Text:
--- START ---

From 47b3ba28f259f0d193967572db519ad1b51dc838 Mon Sep 17 00:00:00 2001
From: Xavier Hernandez <xhernandez@gmail.com>
Date: Wed, 9 Dec 2015 12:45:01 +0100
Subject: [PATCH] Added documentation for EC SIMD support

Signed-off-by: Xavier Hernandez <xhernandez@gmail.com>
---
 in_progress/ec-simd.md | 136 +++++++++++++++++++++++++++++++++++++++++
 1 file changed, 136 insertions(+)
 create mode 100644 in_progress/ec-simd.md

diff --git a/in_progress/ec-simd.md b/in_progress/ec-simd.md
new file mode 100644
index 0000000..8d5b9a3
--- /dev/null
+++ b/in_progress/ec-simd.md
@@ -0,0 +1,136 @@
+Feature
+-------
+
+SIMD support for erasure coding
+
+Summary
+-------
+
+Add machine dependent SIMD support to speed up the computation of the
+encoding/decoding of the EC's Reed-Solomon algorithm.
+
+Owners
+------
+
+Xavier Hernandez <xhernandez@datalab.es>
+
+Current status
+--------------
+
+Support for Intel SSE2 and AVX2 extensions is already implemented.

--- END ---

Challenges:
1) According to the patch, which Intel extensions are already supported?
2) Repeat the patch word for word from "From 47b3ba28f259f0d193967572db519ad1b51dc838 Mon" to "changed, 136 insertions(+)".

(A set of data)
--- START ---

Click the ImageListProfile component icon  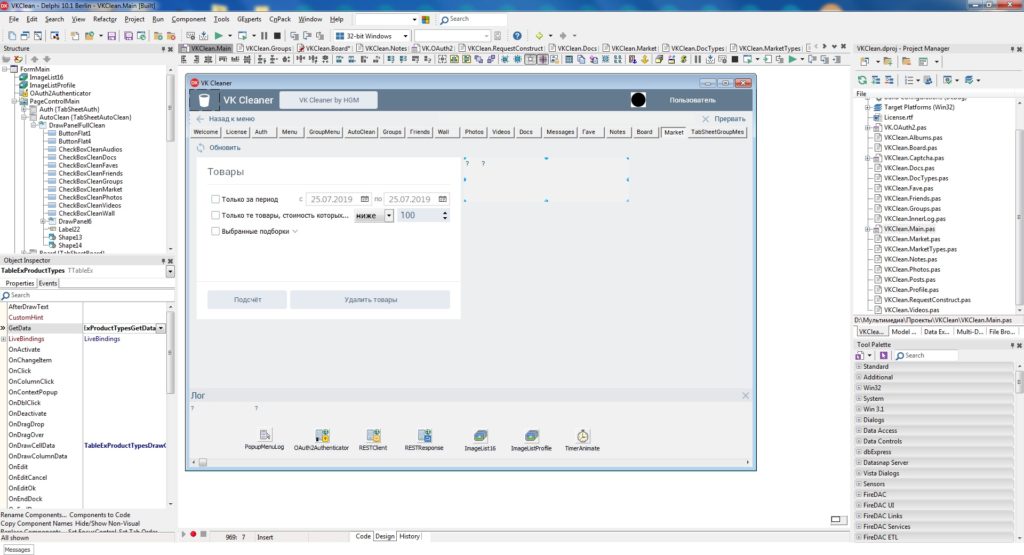coord(531,435)
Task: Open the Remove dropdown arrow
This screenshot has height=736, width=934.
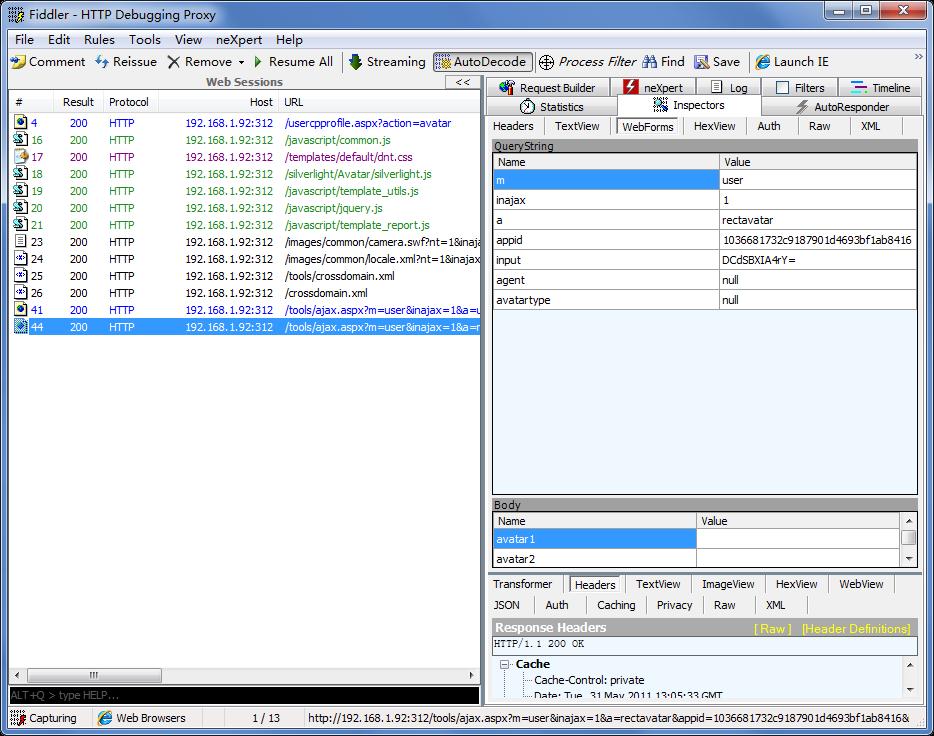Action: [241, 62]
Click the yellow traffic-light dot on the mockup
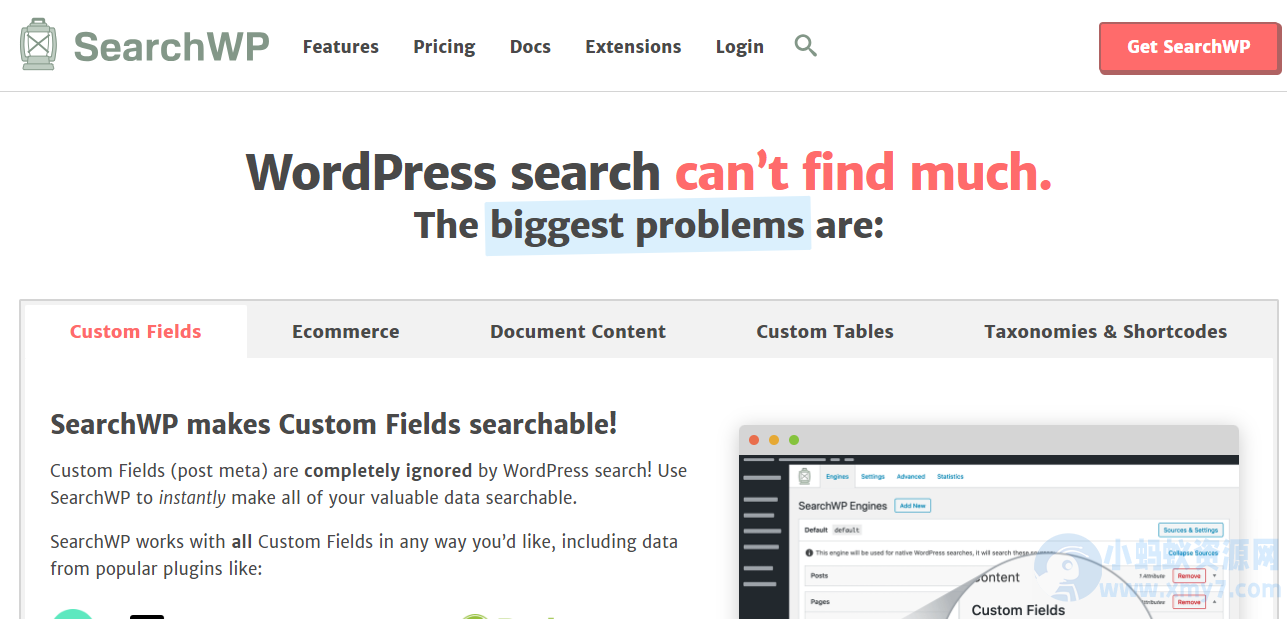This screenshot has width=1287, height=619. (773, 440)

--- END ---

Task-by-task results:
1) Intel SSE2 and AVX2.

2)
From 47b3ba28f259f0d193967572db519ad1b51dc838 Mon Sep 17 00:00:00 2001
From: Xavier Hernandez <xhernandez@gmail.com>
Date: Wed, 9 Dec 2015 12:45:01 +0100
Subject: [PATCH] Added documentation for EC SIMD support

Signed-off-by: Xavier Hernandez <xhernandez@gmail.com>
---
 in_progress/ec-simd.md | 136 +++++++++++++++++++++++++++++++++++++++++
 1 file changed, 136 insertions(+)